WHAT THE TASK REQUIRES =>
Please give again, exactly and only, the stretch of lines from the one containing "Filme romanesti (42, 772)" to the end of the entries below.
------
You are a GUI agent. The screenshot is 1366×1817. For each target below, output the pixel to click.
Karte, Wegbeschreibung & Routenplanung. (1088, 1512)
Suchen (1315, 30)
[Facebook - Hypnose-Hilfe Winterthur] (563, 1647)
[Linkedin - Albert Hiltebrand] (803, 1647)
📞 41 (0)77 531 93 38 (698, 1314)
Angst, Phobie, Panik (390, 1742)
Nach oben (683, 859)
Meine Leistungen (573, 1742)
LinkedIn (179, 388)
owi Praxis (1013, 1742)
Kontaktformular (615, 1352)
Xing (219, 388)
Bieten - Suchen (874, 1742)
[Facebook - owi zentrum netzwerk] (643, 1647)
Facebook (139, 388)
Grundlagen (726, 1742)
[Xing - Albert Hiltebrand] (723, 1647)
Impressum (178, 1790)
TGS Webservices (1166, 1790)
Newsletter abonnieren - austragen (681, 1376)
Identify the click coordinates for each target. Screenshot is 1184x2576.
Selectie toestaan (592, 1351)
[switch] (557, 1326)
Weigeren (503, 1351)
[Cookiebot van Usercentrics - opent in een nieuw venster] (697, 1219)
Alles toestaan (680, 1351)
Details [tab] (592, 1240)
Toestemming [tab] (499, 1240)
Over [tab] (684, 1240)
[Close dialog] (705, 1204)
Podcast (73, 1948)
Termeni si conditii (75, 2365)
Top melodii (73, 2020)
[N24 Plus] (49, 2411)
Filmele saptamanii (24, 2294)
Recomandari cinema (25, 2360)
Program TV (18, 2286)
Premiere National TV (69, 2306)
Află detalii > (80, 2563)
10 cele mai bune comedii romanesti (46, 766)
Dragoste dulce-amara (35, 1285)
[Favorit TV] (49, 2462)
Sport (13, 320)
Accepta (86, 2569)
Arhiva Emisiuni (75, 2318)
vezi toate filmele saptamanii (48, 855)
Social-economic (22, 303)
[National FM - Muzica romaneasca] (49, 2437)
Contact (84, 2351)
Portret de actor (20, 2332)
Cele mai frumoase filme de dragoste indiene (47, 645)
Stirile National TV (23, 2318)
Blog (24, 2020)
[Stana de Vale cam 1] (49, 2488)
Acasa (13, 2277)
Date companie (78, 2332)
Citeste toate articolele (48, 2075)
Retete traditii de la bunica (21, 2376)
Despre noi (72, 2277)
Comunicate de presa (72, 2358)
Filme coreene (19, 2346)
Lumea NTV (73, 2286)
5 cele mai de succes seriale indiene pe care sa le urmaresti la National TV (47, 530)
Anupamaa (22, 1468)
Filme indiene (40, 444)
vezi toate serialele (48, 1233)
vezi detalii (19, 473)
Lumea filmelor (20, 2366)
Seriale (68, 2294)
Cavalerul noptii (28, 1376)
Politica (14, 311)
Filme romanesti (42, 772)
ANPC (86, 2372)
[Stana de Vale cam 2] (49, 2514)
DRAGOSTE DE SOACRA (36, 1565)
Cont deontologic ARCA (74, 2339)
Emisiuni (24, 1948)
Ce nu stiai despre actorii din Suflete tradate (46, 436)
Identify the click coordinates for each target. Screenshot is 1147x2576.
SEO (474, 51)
------
COMPLETED EXERCISE =>
Filme romanesti (42, 772)
ANPC (86, 2372)
[Stana de Vale cam 2] (49, 2514)
DRAGOSTE DE SOACRA (36, 1565)
Cont deontologic ARCA (74, 2339)
Emisiuni (24, 1948)
Ce nu stiai despre actorii din Suflete tradate (46, 436)
Identify the click coordinates for each target. Screenshot is 1147x2576.
SEO (474, 51)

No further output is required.